‘Probable Disbeliefs’ — A dialogue between mathematics and visual arts


The Canvas Gallery hosts an art exhibition featuring works by Aroosa Rana. Entitled “Probable Disbeliefs”, the exhibition will run at the gallery until September 22.

“Thought patterns generally correspond to the period to which they belong. However, time itself is a nebulous constellation of ideas, which challenges notions of conventional chronology in the formation of ideas and leads to new ways of doing things,” the artist said in the catalog published by the gallery.

“With the intention of identifying new forms of production and extending my practice across disciplines, I question the category, nomenclature and classification of a work,” she says.

“A video can also simultaneously be a painting or a sculpture; a work can be in two, three and four dimensions at the same time; a moment or an image can be still or moving at the same time; and a media work can allude to a sculpture or a mundane routine object.

She says the work also challenges the notion of space and dimensionality, and blurs the line between the physical and the virtual; therefore, often making it interdisciplinary at its core.

“In this recent series, titled ‘Probable Disbeliefs’, I initiated a dialogue between mathematics and the visual arts, and the works are the result of this integration,” says Aroosa.

“Mathematics, by definition, is a subject that deals with numbers, shapes, logic, quantity and arrangements. Mathematics teaches how to solve problems and find solutions based on numerical calculations. Art provides a space to initiate debates about poetics, self-expression and functionality,” she adds.

“I try to explore the possibilities of doing based on measured probability equations. ‘Probable Disbeliefs’ is a proposed solution to a visual problem. It uses the simple mathematical equation of probability,” she explains.

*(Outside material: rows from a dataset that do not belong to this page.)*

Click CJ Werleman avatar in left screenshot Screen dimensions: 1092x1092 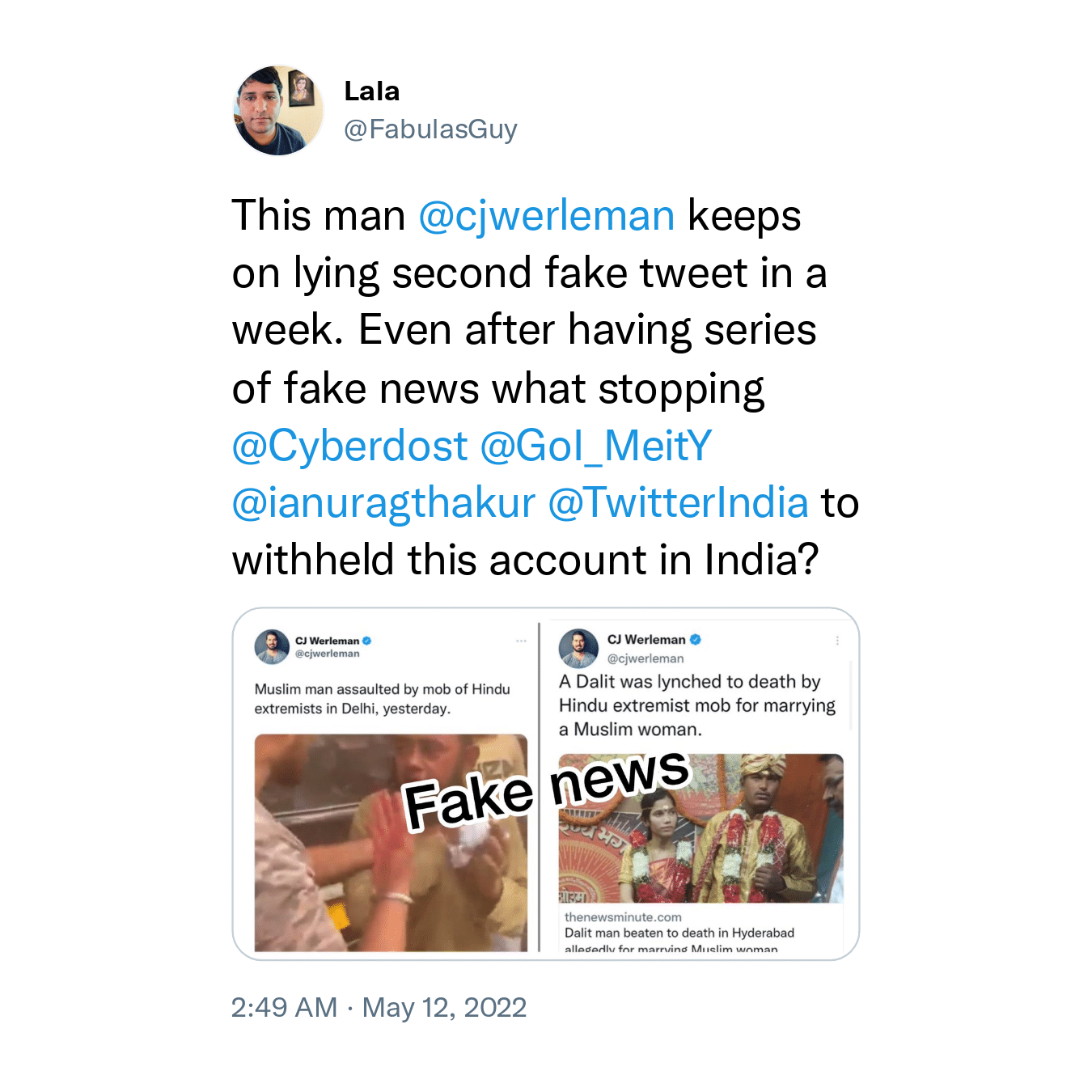point(272,647)
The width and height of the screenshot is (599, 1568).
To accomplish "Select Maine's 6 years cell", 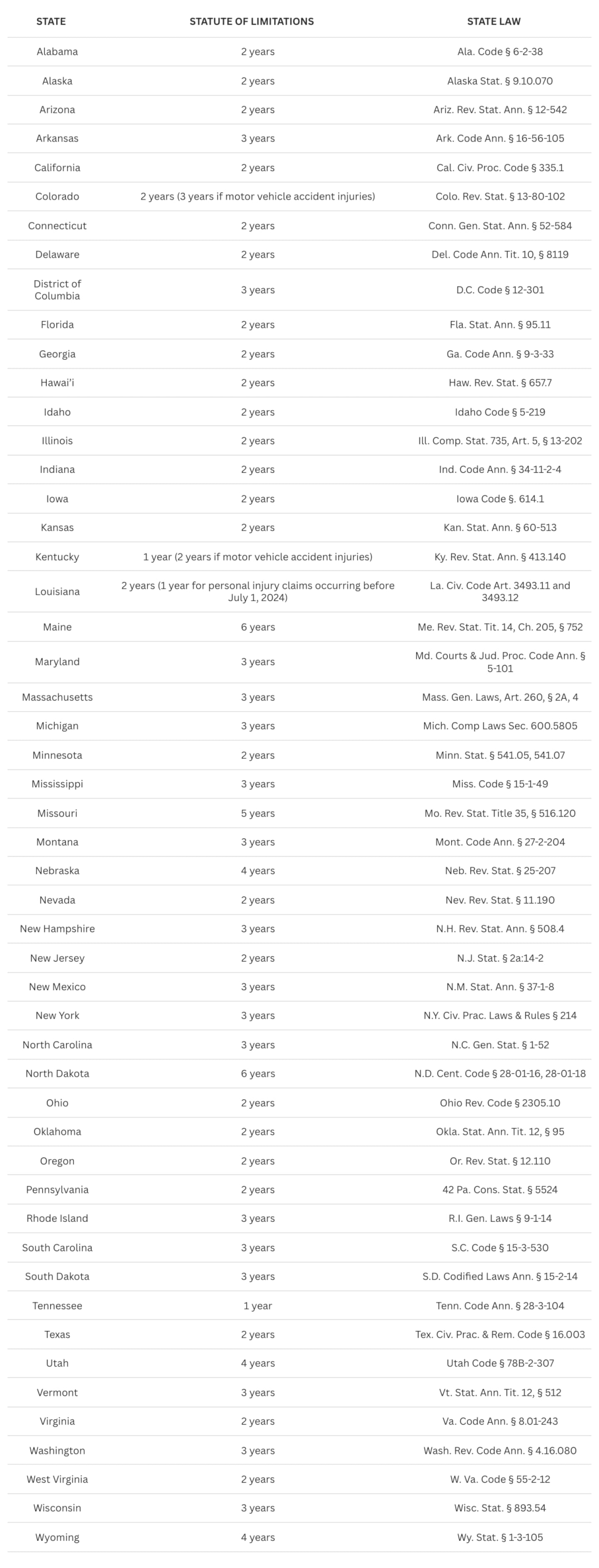I will 257,627.
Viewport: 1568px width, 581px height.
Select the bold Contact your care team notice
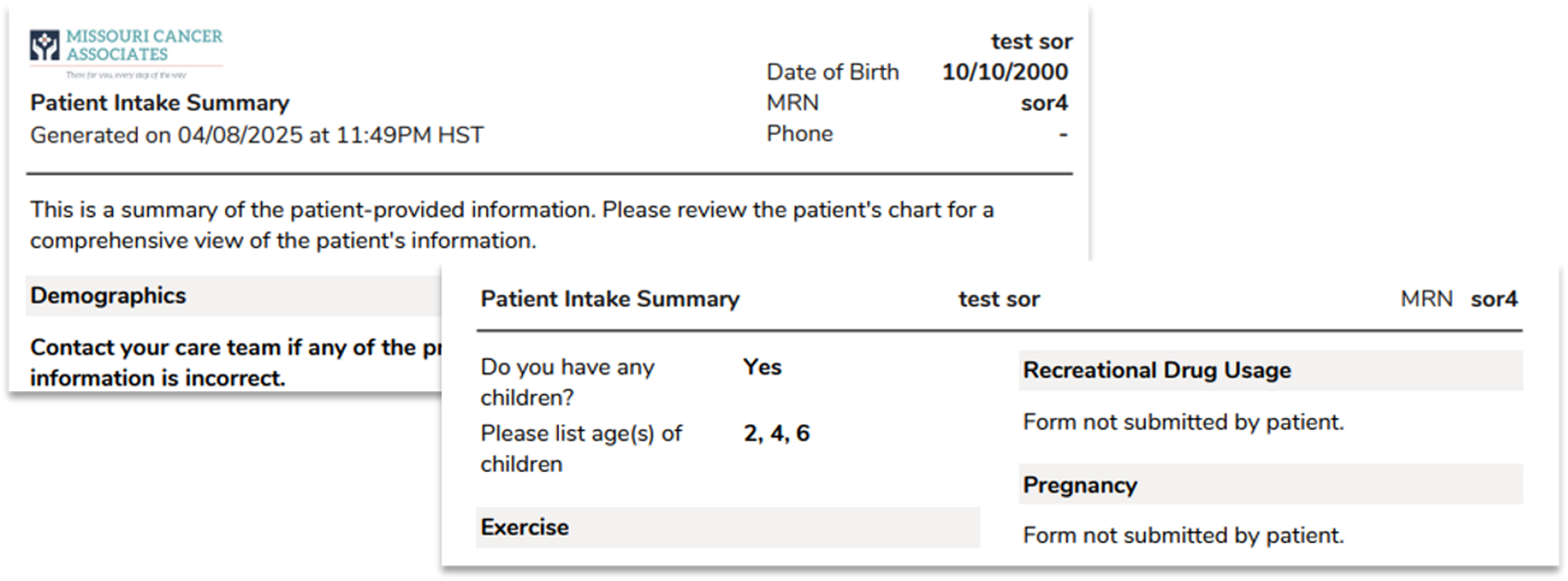click(231, 362)
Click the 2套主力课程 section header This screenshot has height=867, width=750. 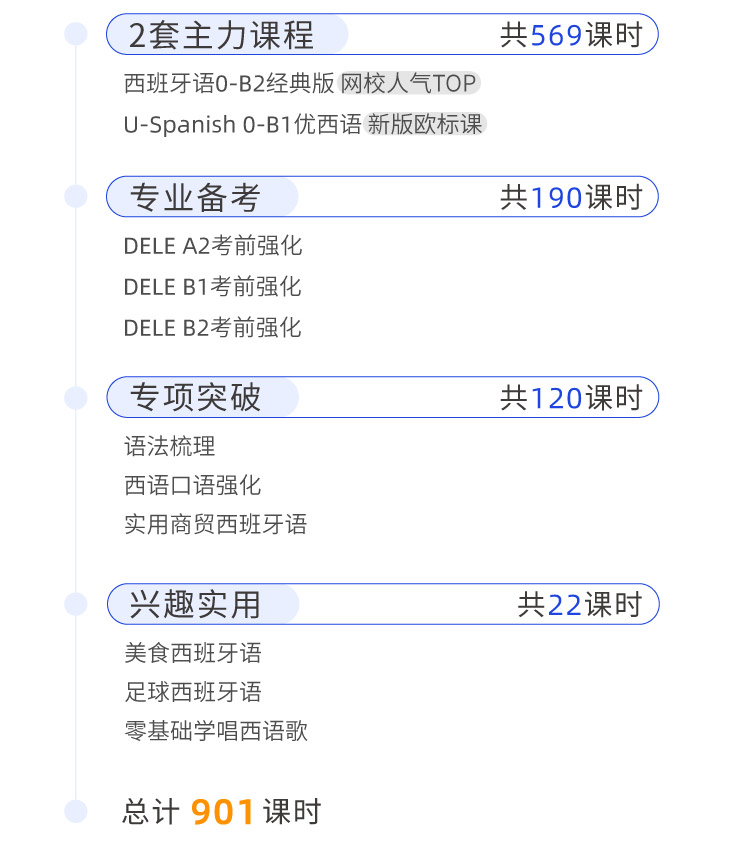222,36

“Probability, by definition, is the total favorable outcome of an event out of the total number of possible outcomes of the event. The probability of a given event occurring constitutes 50% favorable outcomes, 50% unfavorable outcomes, and an inherent impossibility.

Seeing these possibilities, she constructed images of probable and improbable events within this mathematical equation. “In the language of statistics, an impossibility is just an impossibility, a non-reality, far from logic, whereas in the visual arts, even impossibilities have many images and limitless shapes.”

So, she asks, what is the absolute truth in such scenarios? “How is reality made? Is it the ultimate calculated truth without an image but with an idea? Or calculated truth with images of the idea? Possible or it doesn’t matter whether it’s possible or impossible!

Aroosa Naz Rana is a critically acclaimed interdisciplinary visual artist. She has shown her work in many national and international venues, including public exhibitions in museums.

Places where his works have been exhibited include the Museo Diocesano Carlo Maria Martini in Milan, Italy, the 7 Mediations Biennale Polska Koncepcja in Poland, the Museo Capitolare di Atri in Italy, the Colombo Art Biennale in Sri Lanka, the Dhaka Art Summit in Bangladesh, Mississauga Celebration Square in Canada, Gallery Latitude 28 in India and collateral event at the Lahore Biennale.

His practice revolves around questioning the construction of the definition of 20th century art and offers initiates a debate on its poetics, its functionality and its relationship with sight, the watched and the spectator.

She mainly works in digital media and video art with inter-visuality and interdisciplinarity as main concerns. She lives and works in Lahore, teaching at the National University of Beaconhouse, where she is an assistant professor in the visual arts department.